§ Description of the task: Please copy the items below, replacing "midpoint" with "center point" and changing nothing else. Omit the pictures from your answer.

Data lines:
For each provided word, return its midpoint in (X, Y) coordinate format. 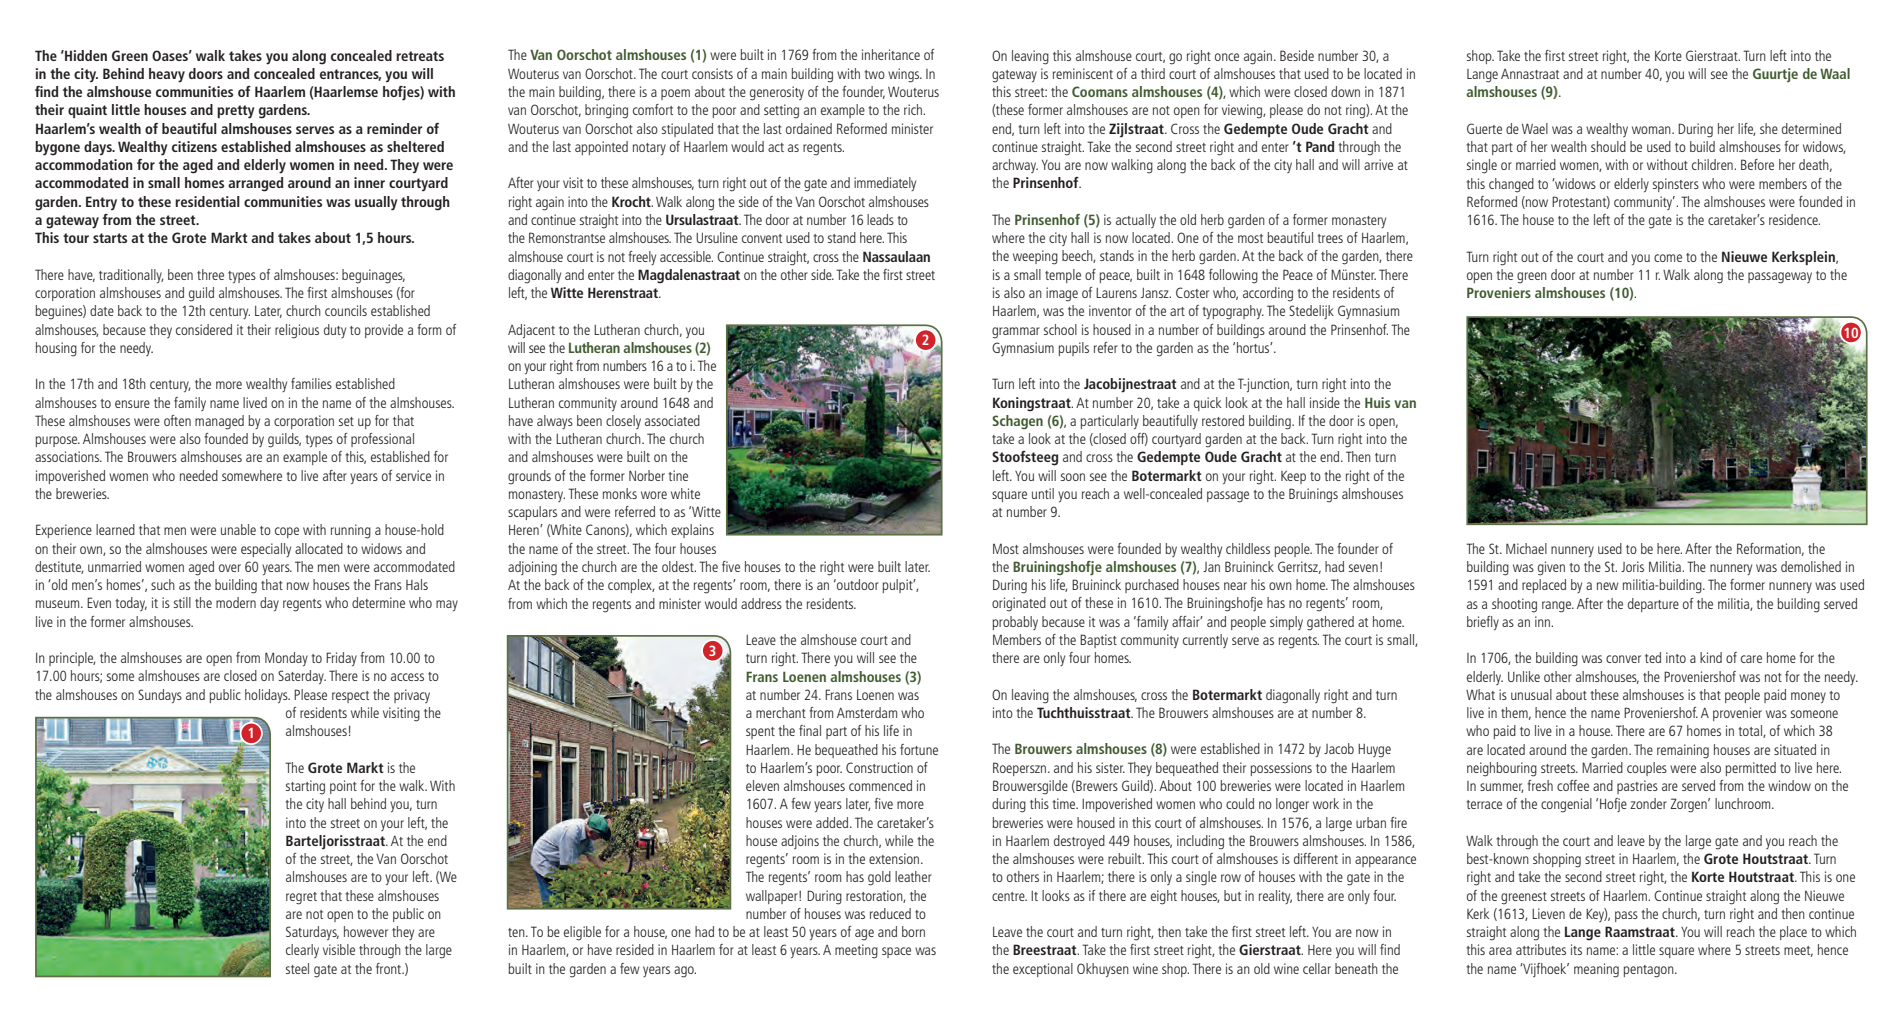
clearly (302, 951)
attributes (1541, 949)
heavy (167, 75)
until (1043, 493)
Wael (1535, 128)
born (913, 931)
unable (238, 529)
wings (905, 75)
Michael (1526, 548)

§ Task answer:
For each provided word, return its center point in (X, Y) coordinate format. 
clearly (302, 951)
attributes (1541, 949)
heavy (167, 75)
until (1043, 493)
Wael (1535, 128)
born (913, 931)
unable (238, 529)
wings (905, 75)
Michael (1526, 548)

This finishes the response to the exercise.